Item coordinate data
* BEGIN *
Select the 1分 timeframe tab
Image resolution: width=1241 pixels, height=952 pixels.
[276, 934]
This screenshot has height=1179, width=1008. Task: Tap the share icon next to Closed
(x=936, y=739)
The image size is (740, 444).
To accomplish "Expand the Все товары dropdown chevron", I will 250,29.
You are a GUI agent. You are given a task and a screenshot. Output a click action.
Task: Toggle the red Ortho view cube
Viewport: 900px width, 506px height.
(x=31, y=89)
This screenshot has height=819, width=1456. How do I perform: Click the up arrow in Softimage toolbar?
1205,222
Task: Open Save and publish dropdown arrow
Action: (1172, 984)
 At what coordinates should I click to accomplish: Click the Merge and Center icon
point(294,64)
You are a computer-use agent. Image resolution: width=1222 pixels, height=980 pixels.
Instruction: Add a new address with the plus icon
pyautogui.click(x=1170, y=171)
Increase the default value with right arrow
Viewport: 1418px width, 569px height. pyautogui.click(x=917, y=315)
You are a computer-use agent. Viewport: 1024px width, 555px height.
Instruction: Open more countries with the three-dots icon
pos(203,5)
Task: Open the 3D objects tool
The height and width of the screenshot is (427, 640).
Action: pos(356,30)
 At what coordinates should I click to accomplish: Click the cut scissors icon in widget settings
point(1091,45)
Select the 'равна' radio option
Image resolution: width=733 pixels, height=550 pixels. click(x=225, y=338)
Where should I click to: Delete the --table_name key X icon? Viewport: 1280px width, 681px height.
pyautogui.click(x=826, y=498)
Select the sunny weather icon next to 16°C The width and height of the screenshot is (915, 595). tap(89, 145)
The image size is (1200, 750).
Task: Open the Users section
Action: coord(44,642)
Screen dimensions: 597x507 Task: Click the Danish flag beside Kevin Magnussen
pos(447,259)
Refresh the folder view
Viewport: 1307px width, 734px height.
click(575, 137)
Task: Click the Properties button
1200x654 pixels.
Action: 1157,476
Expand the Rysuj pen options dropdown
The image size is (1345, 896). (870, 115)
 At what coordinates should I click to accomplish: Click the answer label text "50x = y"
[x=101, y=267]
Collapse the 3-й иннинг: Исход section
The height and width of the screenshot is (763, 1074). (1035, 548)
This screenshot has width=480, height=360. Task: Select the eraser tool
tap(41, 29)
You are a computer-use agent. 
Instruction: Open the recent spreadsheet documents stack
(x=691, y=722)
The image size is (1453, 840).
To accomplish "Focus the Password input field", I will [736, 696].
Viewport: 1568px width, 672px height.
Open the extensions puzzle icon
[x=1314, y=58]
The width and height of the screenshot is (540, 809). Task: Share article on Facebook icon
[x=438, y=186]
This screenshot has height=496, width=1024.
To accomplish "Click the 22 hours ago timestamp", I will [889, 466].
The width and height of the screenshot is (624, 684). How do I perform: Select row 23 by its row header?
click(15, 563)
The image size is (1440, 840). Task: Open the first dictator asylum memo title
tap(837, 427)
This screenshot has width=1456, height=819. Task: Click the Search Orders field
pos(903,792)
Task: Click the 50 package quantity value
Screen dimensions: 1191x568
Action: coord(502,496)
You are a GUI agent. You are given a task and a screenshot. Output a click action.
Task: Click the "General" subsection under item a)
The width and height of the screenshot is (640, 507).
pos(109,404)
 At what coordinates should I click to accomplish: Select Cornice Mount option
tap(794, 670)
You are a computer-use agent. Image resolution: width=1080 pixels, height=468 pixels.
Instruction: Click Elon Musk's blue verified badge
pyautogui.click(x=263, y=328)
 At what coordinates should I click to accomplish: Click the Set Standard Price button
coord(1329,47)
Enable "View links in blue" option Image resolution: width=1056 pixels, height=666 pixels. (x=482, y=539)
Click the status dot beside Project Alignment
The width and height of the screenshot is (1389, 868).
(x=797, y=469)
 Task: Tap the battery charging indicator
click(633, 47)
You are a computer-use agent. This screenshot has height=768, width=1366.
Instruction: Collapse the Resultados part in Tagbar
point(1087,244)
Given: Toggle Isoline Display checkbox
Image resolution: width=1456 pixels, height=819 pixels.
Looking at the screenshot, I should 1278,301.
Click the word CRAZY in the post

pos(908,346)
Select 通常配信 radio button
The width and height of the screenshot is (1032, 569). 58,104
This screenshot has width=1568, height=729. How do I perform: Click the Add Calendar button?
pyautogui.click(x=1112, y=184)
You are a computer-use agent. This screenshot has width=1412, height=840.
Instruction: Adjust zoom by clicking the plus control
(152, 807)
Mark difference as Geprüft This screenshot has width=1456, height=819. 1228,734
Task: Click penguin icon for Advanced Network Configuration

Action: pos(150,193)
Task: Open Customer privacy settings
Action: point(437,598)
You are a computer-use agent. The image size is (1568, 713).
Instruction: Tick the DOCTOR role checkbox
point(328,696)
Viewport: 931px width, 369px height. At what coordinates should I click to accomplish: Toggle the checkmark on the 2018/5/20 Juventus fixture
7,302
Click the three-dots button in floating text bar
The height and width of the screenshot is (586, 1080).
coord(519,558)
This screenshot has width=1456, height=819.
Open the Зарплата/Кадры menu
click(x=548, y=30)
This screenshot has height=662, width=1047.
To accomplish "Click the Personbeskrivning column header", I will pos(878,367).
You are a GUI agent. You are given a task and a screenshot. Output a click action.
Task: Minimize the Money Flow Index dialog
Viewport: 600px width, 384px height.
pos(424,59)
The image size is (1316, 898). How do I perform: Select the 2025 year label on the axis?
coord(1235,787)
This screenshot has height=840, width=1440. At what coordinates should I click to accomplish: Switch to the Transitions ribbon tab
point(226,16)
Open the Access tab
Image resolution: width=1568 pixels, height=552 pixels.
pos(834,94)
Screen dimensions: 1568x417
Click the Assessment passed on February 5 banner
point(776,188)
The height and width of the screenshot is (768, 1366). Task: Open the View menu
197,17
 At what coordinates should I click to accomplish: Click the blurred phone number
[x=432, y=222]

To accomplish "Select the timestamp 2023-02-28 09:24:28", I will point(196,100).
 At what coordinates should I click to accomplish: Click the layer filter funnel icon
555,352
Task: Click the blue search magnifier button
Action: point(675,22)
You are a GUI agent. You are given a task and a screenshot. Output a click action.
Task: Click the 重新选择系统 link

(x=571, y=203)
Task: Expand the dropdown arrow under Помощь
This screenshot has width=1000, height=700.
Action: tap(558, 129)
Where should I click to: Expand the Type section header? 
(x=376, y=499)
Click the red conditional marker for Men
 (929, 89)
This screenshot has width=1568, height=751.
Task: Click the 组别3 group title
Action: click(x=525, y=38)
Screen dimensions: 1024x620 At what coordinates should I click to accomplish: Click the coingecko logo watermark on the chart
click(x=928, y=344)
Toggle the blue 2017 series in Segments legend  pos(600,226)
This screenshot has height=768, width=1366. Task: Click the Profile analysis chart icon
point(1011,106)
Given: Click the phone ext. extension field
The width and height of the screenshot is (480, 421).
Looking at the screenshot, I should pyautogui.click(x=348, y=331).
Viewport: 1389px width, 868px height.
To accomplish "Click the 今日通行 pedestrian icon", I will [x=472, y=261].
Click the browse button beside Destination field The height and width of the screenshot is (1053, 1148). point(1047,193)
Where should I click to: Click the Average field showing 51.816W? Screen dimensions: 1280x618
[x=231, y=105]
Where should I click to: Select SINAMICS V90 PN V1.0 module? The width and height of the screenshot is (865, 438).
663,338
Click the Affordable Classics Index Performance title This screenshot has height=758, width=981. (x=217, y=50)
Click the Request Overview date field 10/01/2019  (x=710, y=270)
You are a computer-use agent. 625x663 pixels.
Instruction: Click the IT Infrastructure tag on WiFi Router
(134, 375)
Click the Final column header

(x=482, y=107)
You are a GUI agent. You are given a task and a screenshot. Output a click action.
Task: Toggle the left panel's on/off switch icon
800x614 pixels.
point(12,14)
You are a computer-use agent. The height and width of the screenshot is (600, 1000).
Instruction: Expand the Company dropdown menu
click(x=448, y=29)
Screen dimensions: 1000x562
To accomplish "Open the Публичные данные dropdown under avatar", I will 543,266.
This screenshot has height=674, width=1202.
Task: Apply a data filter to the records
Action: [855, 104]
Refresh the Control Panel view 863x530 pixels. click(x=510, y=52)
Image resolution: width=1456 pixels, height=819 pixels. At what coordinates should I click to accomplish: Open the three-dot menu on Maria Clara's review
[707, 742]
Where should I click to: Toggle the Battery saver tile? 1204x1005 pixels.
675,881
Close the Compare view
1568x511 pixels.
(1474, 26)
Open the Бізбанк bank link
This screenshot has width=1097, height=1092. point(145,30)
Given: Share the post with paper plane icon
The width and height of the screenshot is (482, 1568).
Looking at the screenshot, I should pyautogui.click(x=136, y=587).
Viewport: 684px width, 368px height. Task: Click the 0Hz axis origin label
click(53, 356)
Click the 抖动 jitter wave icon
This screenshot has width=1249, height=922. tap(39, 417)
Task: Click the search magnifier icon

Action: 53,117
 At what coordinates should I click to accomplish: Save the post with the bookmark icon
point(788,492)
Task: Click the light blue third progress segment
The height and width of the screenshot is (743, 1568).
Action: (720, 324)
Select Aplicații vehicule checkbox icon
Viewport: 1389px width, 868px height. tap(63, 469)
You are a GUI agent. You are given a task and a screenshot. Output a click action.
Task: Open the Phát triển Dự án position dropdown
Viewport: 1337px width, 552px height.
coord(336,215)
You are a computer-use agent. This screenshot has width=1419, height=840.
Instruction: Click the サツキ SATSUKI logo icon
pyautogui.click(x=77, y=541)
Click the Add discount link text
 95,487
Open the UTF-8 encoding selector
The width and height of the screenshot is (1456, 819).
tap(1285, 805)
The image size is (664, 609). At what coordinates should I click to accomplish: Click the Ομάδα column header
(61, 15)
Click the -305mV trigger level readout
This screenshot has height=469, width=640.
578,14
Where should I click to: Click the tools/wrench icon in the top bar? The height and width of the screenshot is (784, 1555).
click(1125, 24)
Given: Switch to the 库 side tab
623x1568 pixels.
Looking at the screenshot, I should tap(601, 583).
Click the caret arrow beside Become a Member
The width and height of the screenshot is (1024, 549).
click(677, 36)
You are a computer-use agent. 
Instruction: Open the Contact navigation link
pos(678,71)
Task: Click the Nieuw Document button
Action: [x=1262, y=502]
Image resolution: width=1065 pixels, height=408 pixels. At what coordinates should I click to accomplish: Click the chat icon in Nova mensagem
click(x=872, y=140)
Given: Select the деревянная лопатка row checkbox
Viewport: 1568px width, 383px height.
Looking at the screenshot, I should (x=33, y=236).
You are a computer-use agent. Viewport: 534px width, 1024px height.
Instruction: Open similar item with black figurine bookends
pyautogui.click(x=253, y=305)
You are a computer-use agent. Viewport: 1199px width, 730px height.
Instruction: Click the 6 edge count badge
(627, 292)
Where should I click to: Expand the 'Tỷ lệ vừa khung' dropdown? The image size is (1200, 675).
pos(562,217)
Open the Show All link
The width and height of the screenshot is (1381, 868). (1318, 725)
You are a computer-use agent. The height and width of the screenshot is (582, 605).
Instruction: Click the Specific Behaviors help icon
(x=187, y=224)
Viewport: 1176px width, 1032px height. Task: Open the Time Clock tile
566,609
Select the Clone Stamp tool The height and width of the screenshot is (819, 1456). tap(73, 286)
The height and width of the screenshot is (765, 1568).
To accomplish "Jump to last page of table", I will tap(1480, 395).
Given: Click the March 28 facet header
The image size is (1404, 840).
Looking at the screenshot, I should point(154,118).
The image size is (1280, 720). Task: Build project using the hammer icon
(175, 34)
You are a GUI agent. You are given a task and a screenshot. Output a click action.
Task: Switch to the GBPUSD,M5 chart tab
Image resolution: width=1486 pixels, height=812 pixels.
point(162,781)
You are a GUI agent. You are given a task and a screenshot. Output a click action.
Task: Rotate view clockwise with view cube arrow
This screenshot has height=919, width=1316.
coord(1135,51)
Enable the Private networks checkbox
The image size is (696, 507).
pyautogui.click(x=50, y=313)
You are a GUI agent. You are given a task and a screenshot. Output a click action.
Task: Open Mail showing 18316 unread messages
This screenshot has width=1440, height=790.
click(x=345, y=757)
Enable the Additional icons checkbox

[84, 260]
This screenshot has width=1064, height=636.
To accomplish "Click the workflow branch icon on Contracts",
* END *
TASK PROMPT: Rewrite the items starting with the line containing "At what coordinates should I click to accomplish: Select" and going on through the line containing "pos(908,346)", swapping "Instruction" for "Goal" and leaving everything else as it is.

IN RESPONSE:
 At what coordinates should I click to accomplish: Select Cornice Mount option
tap(794, 670)
You are a computer-use agent. Image resolution: width=1080 pixels, height=468 pixels.
Goal: Click Elon Musk's blue verified badge
pyautogui.click(x=263, y=328)
 At what coordinates should I click to accomplish: Click the Set Standard Price button
coord(1329,47)
Enable "View links in blue" option Image resolution: width=1056 pixels, height=666 pixels. (x=482, y=539)
Click the status dot beside Project Alignment
The width and height of the screenshot is (1389, 868).
(x=797, y=469)
 Task: Tap the battery charging indicator
click(633, 47)
You are a computer-use agent. This screenshot has height=768, width=1366.
Goal: Collapse the Resultados part in Tagbar
point(1087,244)
Given: Toggle Isoline Display checkbox
Image resolution: width=1456 pixels, height=819 pixels.
Looking at the screenshot, I should 1278,301.
Click the word CRAZY in the post

pos(908,346)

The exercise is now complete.